Galerie Paul Maenz; Galerie Tanja Grunert

The simultaneous presentation of the young Austrian artist Gerwald Rockenschaub by the Maenz and Grunert galleries was due more to the two dealers’ overlapping interests (both are astute observers of the young-contemporary art scene) than to the fame (and market value) of the artist’s work. Maenz, who discovered the “Mühlheimer Freiheit” group, has astonished only the absolutists by including the polar trends of ’60s and ’70s minimal/conceptual art and recent “content” painting in his exhibition program; his focus is on discovering and representing artistic languages that are, at least, relevant in the context of the present. And Rockenschaub is a case in point.

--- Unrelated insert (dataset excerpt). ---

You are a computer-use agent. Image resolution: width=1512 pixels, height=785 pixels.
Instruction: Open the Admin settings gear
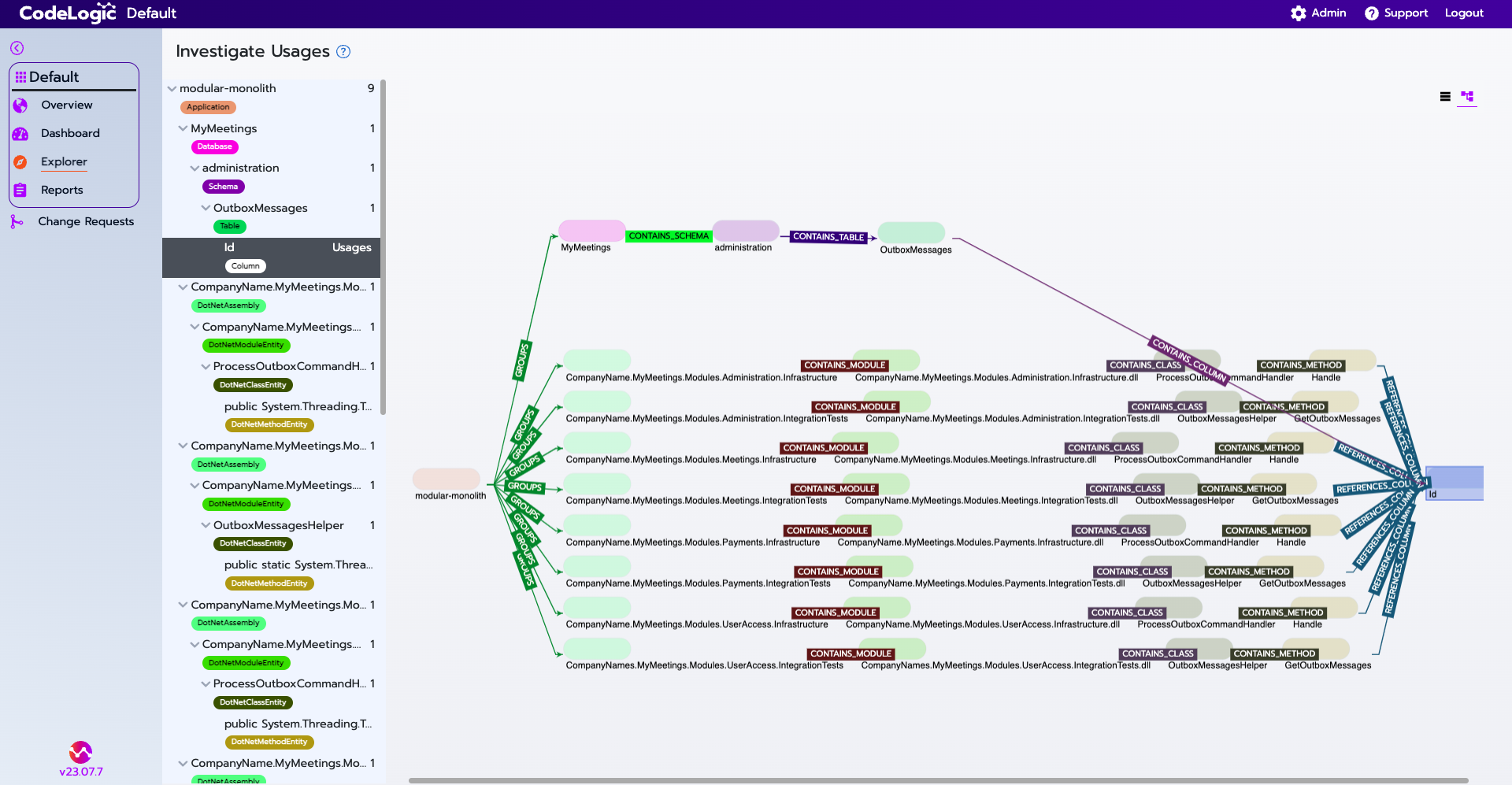point(1299,13)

When his work was first exhibited in Cologne in 1983, in an exhibition of young Austrian painters (tellingly and questioningly titled “Woher sind wir wieso gekommen” [Where did we come from and how did we get here]), Rockenschaub’s thoroughly geometricized formal vocabulary initially seemed something of a misfit, a counterpole to his colleagues’ raucous experiments in spontaneous painting. In his catalogue essay Wolfgang Drachsler described the works in that show as “pure painting,” a term that is actually quite appropriate to Rockenschaub’s work “Pure” most accurately describes his repertoire of elementary signs and his variations on geometrically structuring color in his paintings at Galerie Maenz; pure, too, his tiny wall objects exhibited at Galerie Grunert, brilliant red boxes filled with pseudo-precious found materials ranging from mirrors and glass to blue plastic and faux marble. Pure above all is his use of color itself and his refusal to impose a personal signature of any kind. In one painting at Galerie Maenz, a pink quadrangle was subdivided by black lines in such a way that it became a closed geometric ornament; similarly, a series of mini canvases, thickly impastoed with silver oil paint, serenely and formally presented variations on elementary geometry—horizontal and zigzag lines, circles—delineated in thick red strokes. Even his reduction of color, form, and surface in the wall objects at Galerie Grunert boldly stated that his work is rooted in a rich tradition of nonobjective painting.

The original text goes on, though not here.